The competitive threat to Securitize is not OTCM Protocol taking its institutional clients. Rather, it is OTCM Protocol demonstrating that a better model exists. When OTCM Protocol’s ST22 architecture processes billions in daily volume with zero admin overrides, instant settlement, and sub-cent fees, Securitize’s middleware-on-Ethereum model will appear increasingly antiquated.

The long-term trajectory favors OTCM Protocol’s approach. Mathematically-enforced security, runtime-level compliance, and infrastructure independence represent the future of tokenized Digital Securities, while Securitize’s centralized control and external dependencies represent a bridge to that future rather than the destination.

 

APPENDIX B: Securitize SEC Letter — October 3, 2025 (Verbatim)

━━━━━━━━━━━━━━━━━━━━━━━━━━━━━━

§ **Task description**:
Decide whether each statement agrees with the passage on OTCM Protocol and Securitize: (a) the passage says the threat to Securitize is OTCM Protocol taking its institutional clients; (b) the passage describes Securitize's model as middleware on Ethereum; (c) the passage calls Securitize's centralized control and external dependencies the destination. Answer yes or no for each and quote the words of the passage that decide it.

§ **Data shown**:

━━━━━━━━━━━━━━━━━━━━━━━━━━━━━━

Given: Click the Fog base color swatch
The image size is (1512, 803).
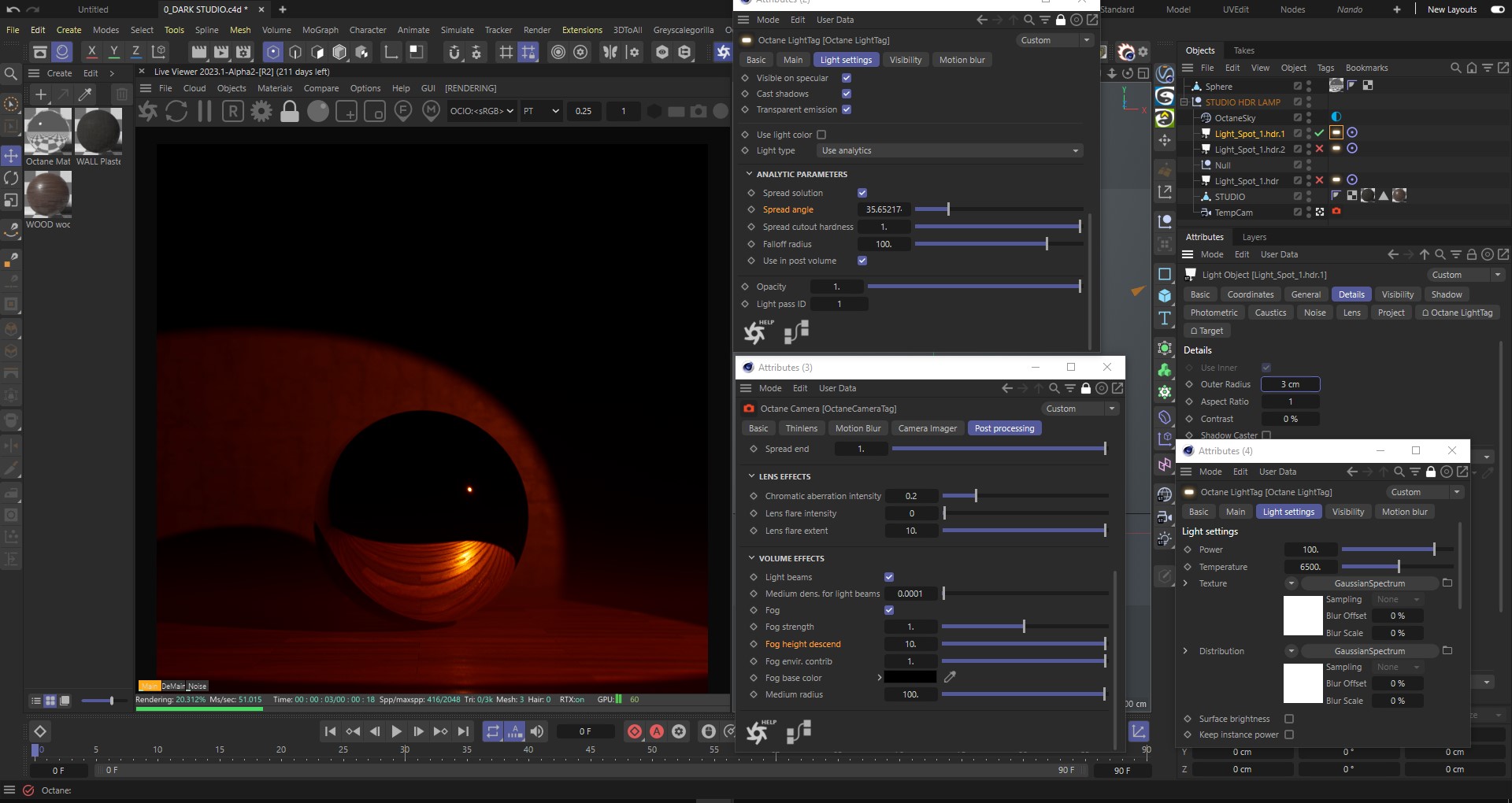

━━━━━━━━━━━━━━━━━━━━━━━━━━━━━━

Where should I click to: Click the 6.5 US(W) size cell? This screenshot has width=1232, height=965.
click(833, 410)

━━━━━━━━━━━━━━━━━━━━━━━━━━━━━━

§ **Finished answer**:
(a) No: "The competitive threat to Securitize is not OTCM Protocol taking its institutional clients."
(b) Yes: "Securitize’s middleware-on-Ethereum model"
(c) No: "represent a bridge to that future rather than the destination"